Well what if that’s what they intended to do.
Right now the militia-backed “sagebrush rebellion” is sensing victory, and may be lulled into a larger scenario. Critics say the armed movement has been energized by the court decision, and intends to stage further protests.

But the fact remains, several more defendants await trail in Oregon, and the Bundy brothers face another trial in Nevada stemming from the original welfare-cowboy protest at The Bundy Ranch. Nobody knows how many of the militia members who crossed state lines with weapons – intending to confront Federal Agents – were also Federal informants.

It seems that a lot of these guys are not the sharpest knives in the box, and it would be possible for the Feds to cast a much larger net, perhaps nationwide. This has been practiced by the FBI since it’s inception, however went full-tilt with the “PATCON” operation in the 1990’s. In that case, the agency infiltrated dozens of patriot organizations and may have actually caused the Oklahoma City Federal building bombing. Here is one of many articles on PATCON you can find on the internet:

PATCON Revealed: An Exclusive Look Inside The FBI’s Secret War With The Militia Movement

By J.M. Berger



My opinion?
While I am sympathetic to the concerns of rural farmers and ranchers I can’t support this type of armed takeover of Federal property. And I have worked on ranches, ran a farm and live in an isolated rural area now.
These guys are involved in vary serious business. In Nevada they took high ground and targeted Government agents with sniper rifles. They should be aware that they were photographed and the Feds probably know everything about them. The other shoe may drop soon.
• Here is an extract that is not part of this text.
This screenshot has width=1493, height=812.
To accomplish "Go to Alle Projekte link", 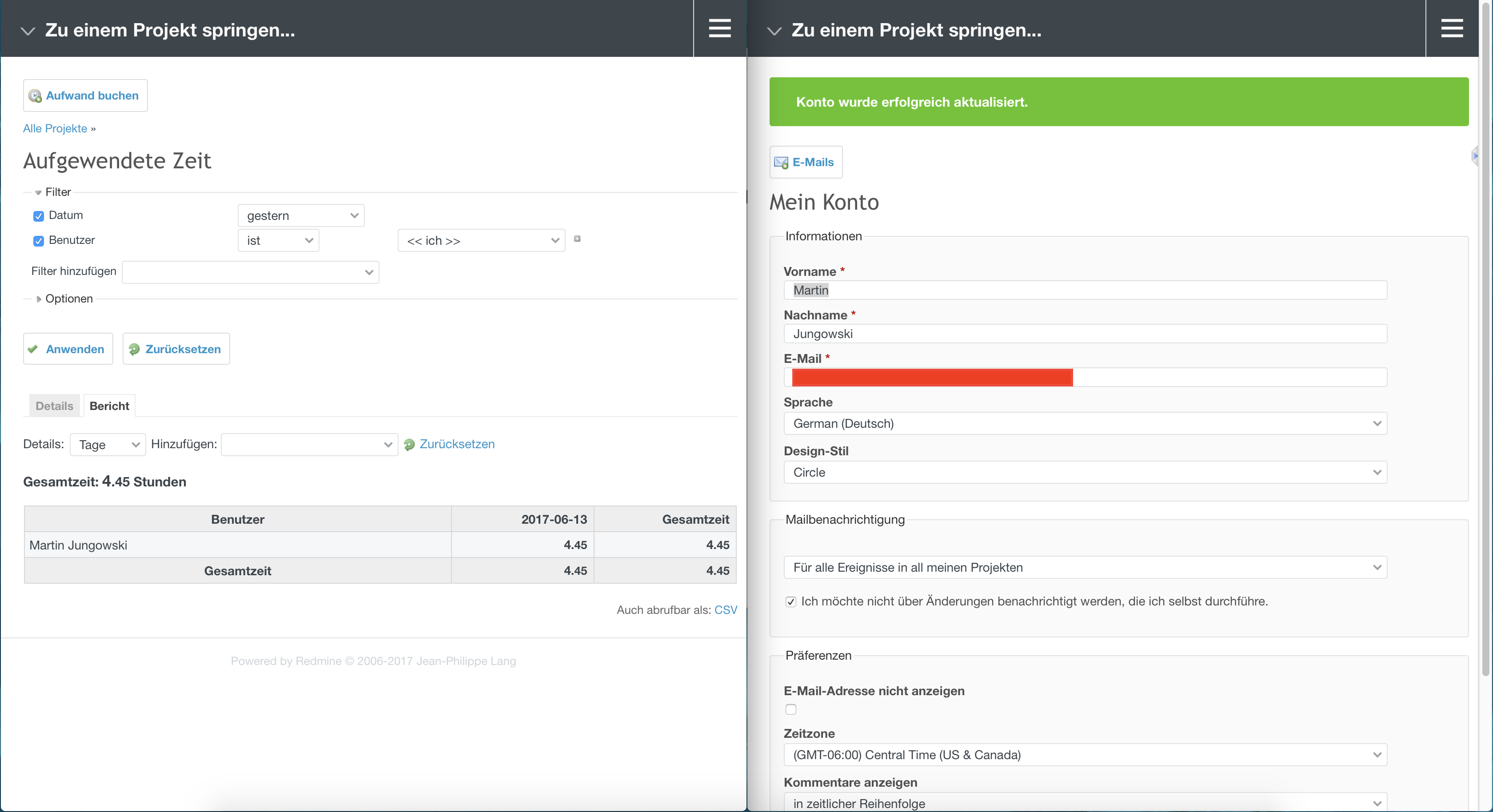I will [55, 129].
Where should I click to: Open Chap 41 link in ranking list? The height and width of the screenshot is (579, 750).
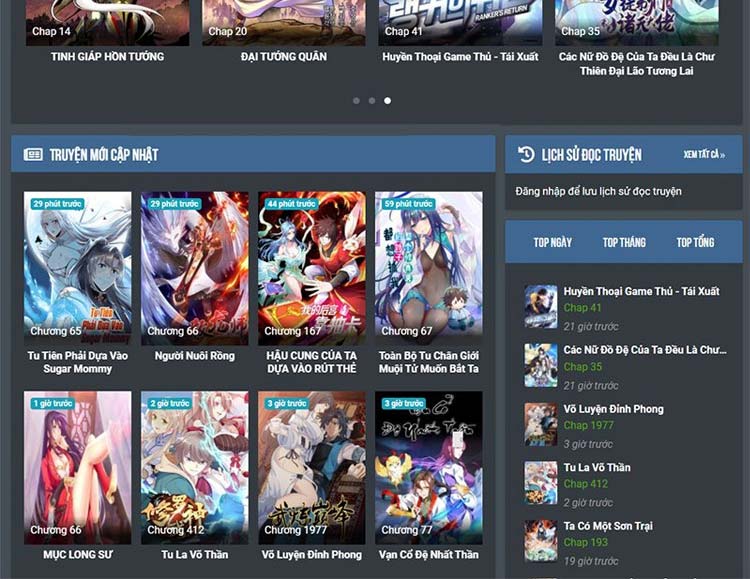pyautogui.click(x=583, y=308)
Additionally, we are staring down at the worst run Presidential contest in recent history, complete with its own FBI bungling as well as threats of revolution if Clinton gets elected.

If these Bundy supporters were really true to their claims of sovereignty they would be out there facing Government agents with The Standing Rock Sioux in their pipeline protest across native land.

But that’s not the nature of armed white militias.